- _YOUR GOAL_: Return each line of the records below in which the string "will" turns up.

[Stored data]

--- START ---

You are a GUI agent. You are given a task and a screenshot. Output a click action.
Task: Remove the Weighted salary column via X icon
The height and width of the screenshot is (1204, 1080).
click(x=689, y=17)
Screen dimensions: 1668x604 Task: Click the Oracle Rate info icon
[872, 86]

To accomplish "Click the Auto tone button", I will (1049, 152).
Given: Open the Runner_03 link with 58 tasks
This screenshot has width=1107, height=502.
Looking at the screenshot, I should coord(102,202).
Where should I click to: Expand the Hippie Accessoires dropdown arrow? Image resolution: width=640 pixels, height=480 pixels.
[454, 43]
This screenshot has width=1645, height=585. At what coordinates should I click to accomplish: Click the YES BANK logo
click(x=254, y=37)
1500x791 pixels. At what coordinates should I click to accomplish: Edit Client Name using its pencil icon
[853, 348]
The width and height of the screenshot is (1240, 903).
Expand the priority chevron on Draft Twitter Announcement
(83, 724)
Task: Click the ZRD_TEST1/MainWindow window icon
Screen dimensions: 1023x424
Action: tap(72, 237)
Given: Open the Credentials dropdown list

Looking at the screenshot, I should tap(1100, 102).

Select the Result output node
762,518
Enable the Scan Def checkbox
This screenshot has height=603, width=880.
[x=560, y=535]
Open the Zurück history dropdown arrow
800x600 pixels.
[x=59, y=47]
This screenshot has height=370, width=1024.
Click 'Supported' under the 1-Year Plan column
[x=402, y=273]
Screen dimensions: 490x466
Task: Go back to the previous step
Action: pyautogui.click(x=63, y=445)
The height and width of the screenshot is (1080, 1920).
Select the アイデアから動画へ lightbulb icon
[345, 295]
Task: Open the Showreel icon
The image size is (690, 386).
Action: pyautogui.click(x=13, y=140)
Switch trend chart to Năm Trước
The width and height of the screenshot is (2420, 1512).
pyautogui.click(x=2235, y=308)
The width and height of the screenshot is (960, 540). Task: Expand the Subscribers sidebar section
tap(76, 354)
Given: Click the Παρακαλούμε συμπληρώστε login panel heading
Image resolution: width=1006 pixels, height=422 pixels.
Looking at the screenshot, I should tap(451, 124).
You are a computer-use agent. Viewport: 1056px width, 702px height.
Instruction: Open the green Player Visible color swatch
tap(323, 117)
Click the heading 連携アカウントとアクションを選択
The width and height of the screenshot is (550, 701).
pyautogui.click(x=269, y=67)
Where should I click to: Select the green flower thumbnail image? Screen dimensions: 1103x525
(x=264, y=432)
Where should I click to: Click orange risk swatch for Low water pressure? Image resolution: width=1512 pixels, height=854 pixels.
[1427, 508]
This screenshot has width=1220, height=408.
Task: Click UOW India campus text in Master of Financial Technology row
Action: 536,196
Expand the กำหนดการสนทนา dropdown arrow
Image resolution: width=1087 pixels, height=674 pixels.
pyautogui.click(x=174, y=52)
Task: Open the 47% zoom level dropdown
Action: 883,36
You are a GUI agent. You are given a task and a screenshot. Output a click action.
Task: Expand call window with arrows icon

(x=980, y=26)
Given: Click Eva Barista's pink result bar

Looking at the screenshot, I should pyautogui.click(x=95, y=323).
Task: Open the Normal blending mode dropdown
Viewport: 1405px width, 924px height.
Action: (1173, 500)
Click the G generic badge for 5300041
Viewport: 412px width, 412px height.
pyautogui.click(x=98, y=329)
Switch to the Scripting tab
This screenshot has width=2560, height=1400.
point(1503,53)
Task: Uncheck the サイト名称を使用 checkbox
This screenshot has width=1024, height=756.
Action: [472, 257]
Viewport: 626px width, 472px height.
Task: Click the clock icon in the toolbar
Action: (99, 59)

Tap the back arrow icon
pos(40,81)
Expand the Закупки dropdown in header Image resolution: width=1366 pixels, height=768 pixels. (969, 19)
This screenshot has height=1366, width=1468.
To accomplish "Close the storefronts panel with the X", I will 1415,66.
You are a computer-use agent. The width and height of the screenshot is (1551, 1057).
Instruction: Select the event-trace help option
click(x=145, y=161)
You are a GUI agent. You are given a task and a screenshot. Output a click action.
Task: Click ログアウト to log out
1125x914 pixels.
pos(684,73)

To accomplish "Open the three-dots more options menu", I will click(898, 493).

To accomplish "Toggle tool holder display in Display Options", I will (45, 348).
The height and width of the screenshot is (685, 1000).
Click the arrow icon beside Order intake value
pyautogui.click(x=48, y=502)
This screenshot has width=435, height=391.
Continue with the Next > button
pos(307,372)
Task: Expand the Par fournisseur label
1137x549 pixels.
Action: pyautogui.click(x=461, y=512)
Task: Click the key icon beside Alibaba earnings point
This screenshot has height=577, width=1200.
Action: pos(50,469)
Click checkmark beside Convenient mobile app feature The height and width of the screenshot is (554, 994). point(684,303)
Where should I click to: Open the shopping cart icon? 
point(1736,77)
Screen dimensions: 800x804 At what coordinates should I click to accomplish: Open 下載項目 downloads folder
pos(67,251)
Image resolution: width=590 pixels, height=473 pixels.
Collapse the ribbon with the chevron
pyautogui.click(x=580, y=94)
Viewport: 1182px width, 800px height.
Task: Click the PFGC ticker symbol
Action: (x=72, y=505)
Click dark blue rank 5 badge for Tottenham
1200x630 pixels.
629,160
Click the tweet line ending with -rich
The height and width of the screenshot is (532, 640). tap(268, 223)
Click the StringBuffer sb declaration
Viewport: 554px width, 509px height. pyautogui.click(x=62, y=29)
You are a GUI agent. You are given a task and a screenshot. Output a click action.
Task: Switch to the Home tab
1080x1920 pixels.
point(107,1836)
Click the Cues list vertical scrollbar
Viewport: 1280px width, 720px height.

--- END ---

- _SOLUTION_:
To accomplish "Click the Auto tone button", I will (1049, 152).
To accomplish "Close the storefronts panel with the X", I will 1415,66.
To accomplish "Open the three-dots more options menu", I will click(898, 493).
To accomplish "Toggle tool holder display in Display Options", I will (45, 348).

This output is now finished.